▸ **Work to be completed**:
Print every record below exactly as it stands, but leave out the pictures.

Extracted records:
BEGIN
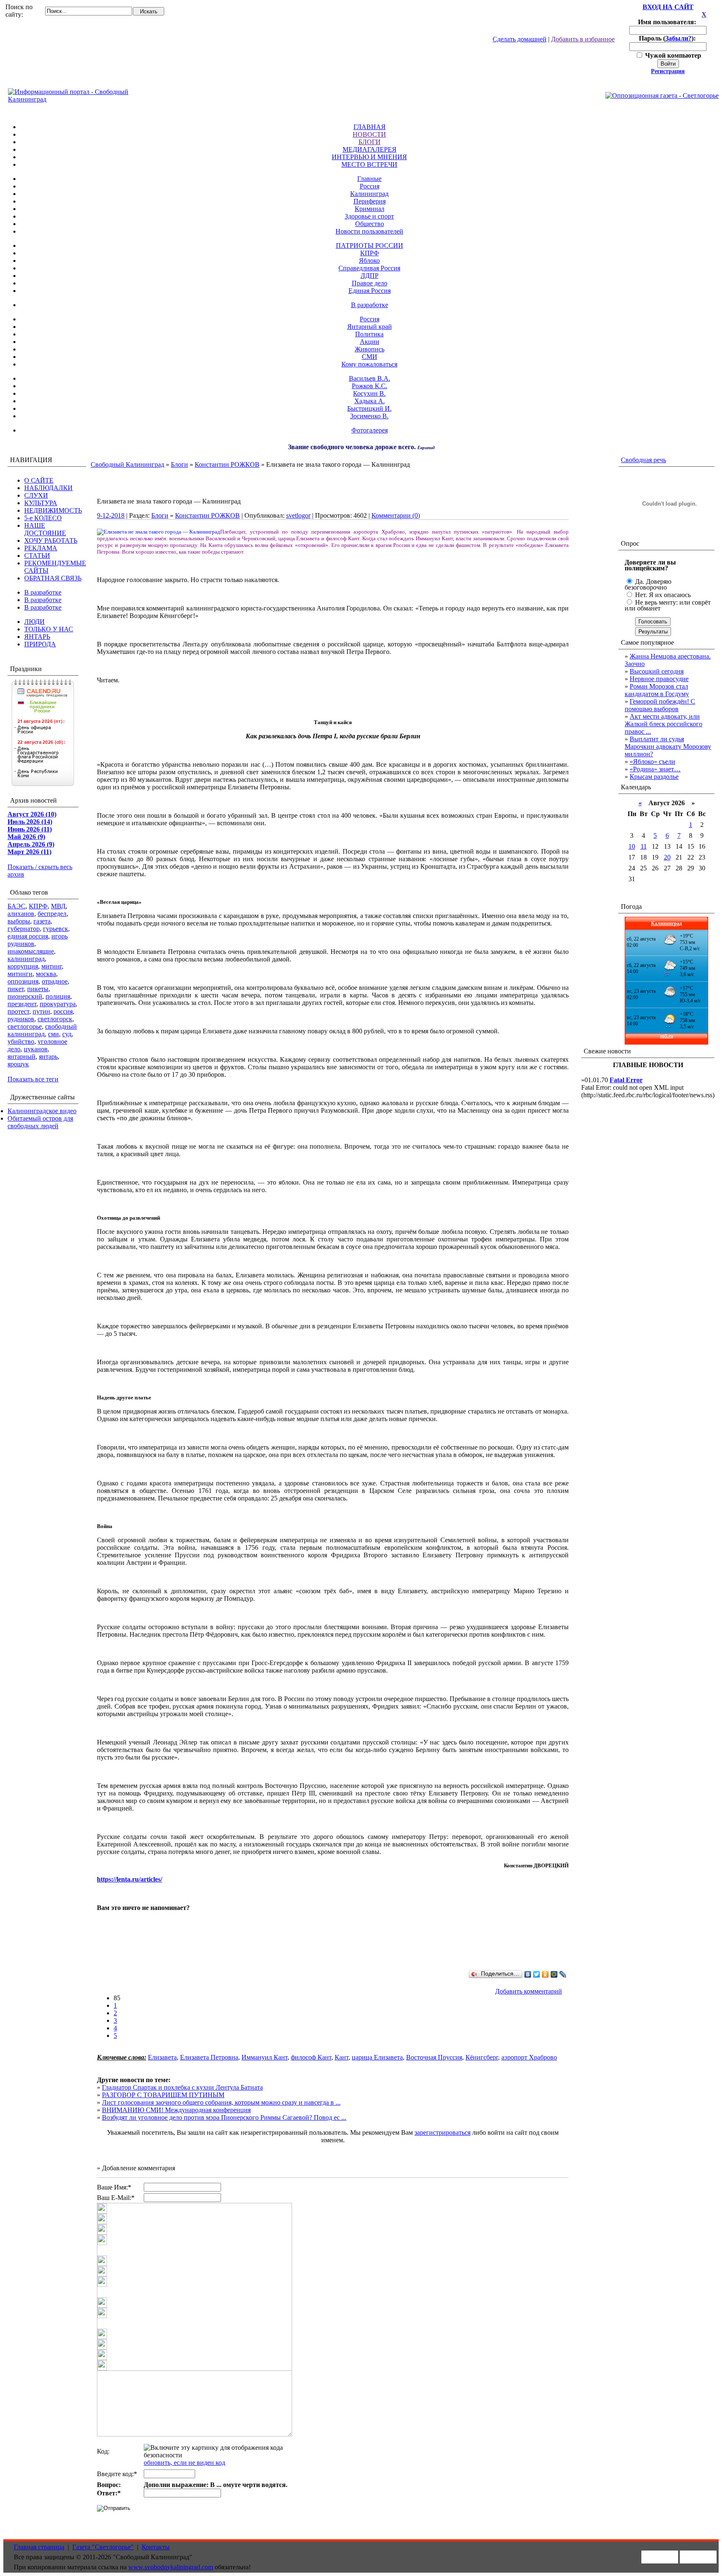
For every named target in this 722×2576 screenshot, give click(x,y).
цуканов (36, 1049)
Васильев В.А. (369, 378)
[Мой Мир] (554, 1974)
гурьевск (55, 928)
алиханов (21, 913)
END
▸ **Response to the task**:
For every named target in this 722×2576 screenshot, give click(x,y).
цуканов (36, 1049)
Васильев В.А. (369, 378)
[Мой Мир] (554, 1974)
гурьевск (55, 928)
алиханов (21, 913)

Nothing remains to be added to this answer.